As seniors analyze their Medicare options before the end of the year, it may also be a good time to learn more about
President-Elect Obama's positions on health care reform. During the 2008 Presidential campaign, President-Elect Barack Obama announced a comprehensive health care reform proposal and laid out his positions on a number of other key health care issues.
Budget cuts will be necessary with the government's need to budget for the necessary economic booster programs and financial bailouts. At the same time, President-Elect Obama's team has said they will be eliminating some of the government fat and favors implemented for special interest groups. Many critics of the Medicare drug program have indicated that the prescription plans were somewhat out of whack because of the drug company's involvement through lobbying efforts (and when you try to understand why anyone would create a program with a "donut hole" as a term needed to explain coverage when a senior is left out of the prescription plan for a window of time, a red flag seems to go up that perhaps seniors best interests were not the only driver of this Medicare program).

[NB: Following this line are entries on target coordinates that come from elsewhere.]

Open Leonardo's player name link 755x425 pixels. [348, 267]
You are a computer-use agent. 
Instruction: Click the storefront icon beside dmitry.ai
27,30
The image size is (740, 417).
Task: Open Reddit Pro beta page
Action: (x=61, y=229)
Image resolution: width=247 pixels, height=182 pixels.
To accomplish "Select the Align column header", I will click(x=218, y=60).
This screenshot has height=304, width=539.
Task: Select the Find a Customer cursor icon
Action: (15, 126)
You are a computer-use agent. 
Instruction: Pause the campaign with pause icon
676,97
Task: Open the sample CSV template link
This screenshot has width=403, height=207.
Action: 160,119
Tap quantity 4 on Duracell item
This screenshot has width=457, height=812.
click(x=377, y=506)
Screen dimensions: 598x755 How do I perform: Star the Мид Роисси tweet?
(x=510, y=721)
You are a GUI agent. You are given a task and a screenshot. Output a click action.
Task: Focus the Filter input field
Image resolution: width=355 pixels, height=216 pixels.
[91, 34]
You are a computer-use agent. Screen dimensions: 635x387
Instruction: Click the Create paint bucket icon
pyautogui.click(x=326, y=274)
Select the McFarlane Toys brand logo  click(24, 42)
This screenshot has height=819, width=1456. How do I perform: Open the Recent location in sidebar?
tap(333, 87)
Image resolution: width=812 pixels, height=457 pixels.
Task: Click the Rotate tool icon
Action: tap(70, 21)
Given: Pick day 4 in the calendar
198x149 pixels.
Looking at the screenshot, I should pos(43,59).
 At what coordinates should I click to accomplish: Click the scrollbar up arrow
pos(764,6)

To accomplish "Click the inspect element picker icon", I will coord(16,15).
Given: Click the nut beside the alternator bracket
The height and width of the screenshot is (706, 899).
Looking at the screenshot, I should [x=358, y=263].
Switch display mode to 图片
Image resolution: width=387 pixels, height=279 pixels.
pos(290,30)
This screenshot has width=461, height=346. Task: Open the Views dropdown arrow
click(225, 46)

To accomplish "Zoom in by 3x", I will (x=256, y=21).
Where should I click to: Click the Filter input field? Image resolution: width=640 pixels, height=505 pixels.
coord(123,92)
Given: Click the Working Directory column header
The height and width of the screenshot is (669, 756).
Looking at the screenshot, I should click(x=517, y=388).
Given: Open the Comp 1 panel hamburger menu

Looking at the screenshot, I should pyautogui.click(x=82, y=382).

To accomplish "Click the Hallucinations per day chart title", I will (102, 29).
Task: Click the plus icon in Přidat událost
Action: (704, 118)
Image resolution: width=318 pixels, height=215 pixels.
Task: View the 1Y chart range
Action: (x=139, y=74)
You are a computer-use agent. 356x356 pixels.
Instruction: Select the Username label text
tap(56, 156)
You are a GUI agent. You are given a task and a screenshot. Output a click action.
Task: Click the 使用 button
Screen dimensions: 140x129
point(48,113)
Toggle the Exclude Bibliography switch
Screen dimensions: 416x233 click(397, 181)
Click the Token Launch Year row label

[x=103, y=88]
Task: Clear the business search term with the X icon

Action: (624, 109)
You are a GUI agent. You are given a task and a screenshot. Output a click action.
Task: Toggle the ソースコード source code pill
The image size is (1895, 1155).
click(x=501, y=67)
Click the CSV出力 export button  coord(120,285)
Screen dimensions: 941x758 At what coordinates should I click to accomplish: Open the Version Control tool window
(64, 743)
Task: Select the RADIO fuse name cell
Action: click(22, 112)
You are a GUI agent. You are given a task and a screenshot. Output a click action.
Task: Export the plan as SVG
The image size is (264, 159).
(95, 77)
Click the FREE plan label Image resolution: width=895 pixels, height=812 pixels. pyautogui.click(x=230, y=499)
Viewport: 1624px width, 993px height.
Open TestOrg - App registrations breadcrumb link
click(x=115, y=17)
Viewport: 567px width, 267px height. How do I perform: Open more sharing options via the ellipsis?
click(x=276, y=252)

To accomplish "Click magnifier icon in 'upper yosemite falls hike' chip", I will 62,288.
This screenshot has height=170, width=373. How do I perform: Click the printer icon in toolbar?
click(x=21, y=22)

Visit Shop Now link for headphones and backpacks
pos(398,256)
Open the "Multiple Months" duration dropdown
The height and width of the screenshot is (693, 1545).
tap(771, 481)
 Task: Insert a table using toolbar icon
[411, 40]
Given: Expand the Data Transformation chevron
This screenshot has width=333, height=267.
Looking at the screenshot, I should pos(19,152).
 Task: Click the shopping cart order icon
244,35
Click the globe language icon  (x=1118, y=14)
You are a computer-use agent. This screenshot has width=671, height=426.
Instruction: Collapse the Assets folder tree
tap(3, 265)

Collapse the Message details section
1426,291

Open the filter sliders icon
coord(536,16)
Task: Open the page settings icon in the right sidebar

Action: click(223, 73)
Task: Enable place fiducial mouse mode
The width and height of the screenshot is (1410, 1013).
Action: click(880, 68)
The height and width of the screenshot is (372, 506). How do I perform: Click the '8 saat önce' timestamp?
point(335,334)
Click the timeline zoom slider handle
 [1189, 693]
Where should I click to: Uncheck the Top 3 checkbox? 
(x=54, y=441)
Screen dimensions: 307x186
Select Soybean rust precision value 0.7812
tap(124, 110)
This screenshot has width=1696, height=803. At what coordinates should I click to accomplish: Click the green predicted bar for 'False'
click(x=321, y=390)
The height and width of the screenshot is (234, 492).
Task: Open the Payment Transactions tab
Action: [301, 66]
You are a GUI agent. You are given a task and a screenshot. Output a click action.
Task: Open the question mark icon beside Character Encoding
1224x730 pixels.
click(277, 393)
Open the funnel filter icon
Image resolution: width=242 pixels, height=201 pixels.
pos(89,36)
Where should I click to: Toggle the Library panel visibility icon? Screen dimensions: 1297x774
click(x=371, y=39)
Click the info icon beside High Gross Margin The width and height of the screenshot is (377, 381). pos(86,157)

Right now, Medicaid pays for long-term care in a nursing home, but not in the home (except in a few small population states which have recently developed home care programs). Medicare
only pays for caregiving in a nursing home and not in the home, yet statistics show most seniors prefer to stay in their homes for long-term care. And, with the cost of nursing home care being from $150 - $350 per day, and home care costing from $18 - $25 an hour and providing one-on-one care from a caregiver, it may be time to look at how the government is allocating the funds for senior care.